Segment Start: Provided entries
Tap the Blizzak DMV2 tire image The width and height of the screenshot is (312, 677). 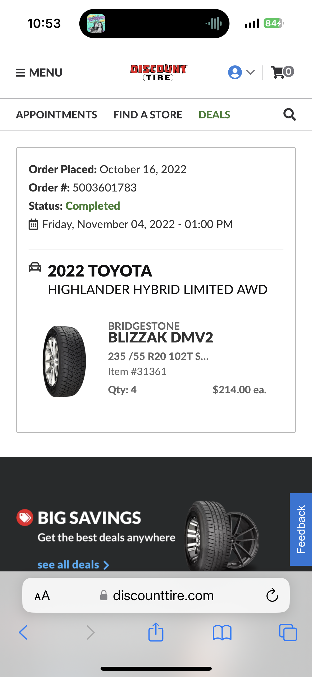pos(64,362)
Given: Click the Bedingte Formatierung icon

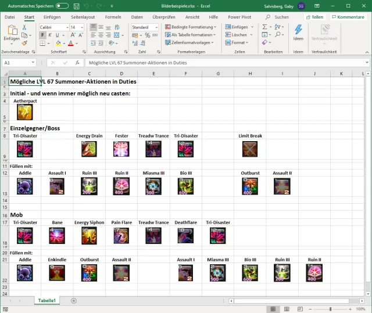Looking at the screenshot, I should pyautogui.click(x=168, y=27).
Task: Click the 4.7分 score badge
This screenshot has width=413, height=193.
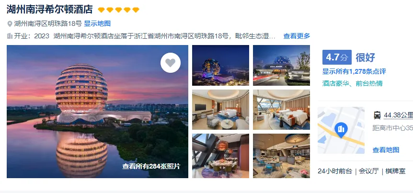Action: 337,57
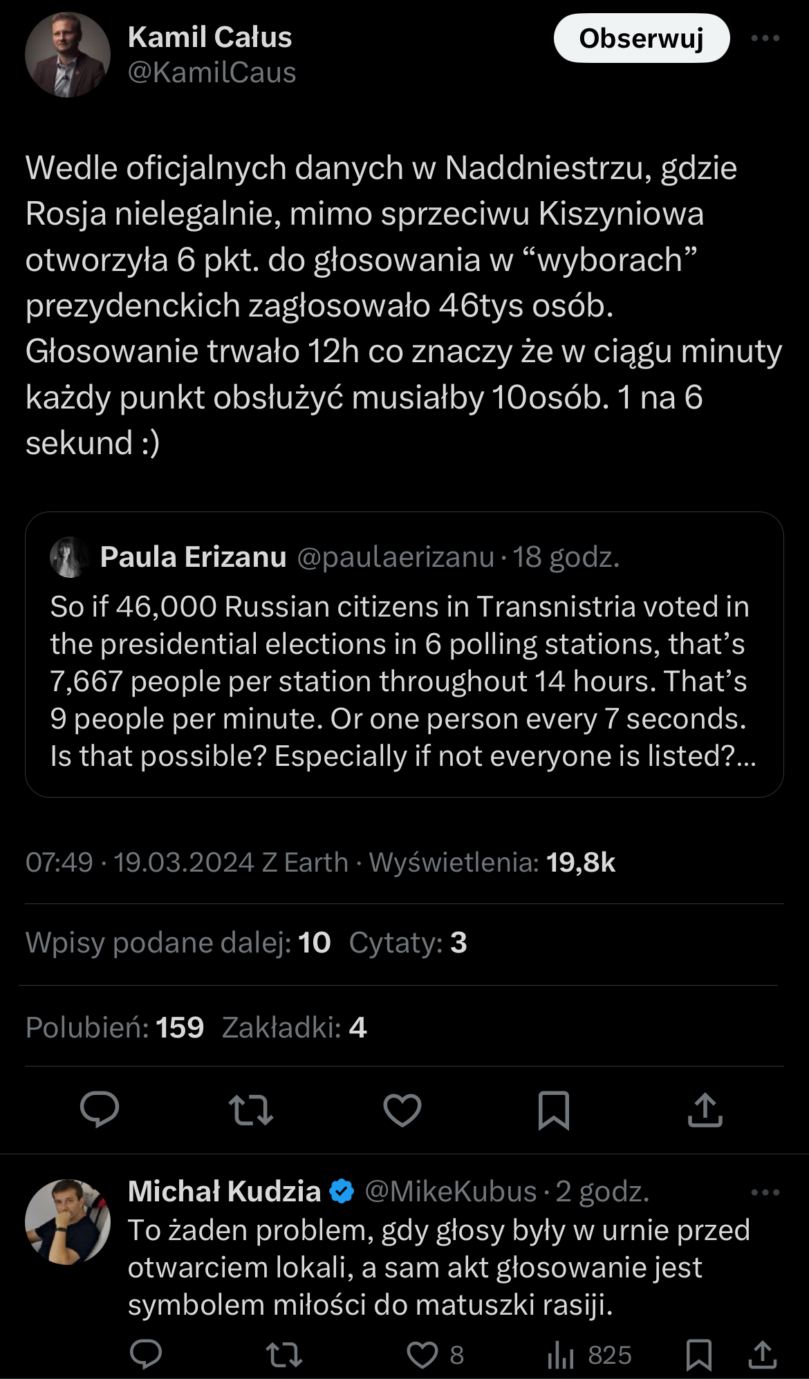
Segment End: Provided entries
The lines from the one containing "Given: Click the Bedingte Formatierung icon" through the last line of the data above are to be transcribed exactly, both included, with all pictures left out.

Given: Click the Bedingte Formatierung icon

Looking at the screenshot, I should pyautogui.click(x=168, y=27).
Task: Click the 4.7分 score badge
This screenshot has width=413, height=193.
Action: 337,57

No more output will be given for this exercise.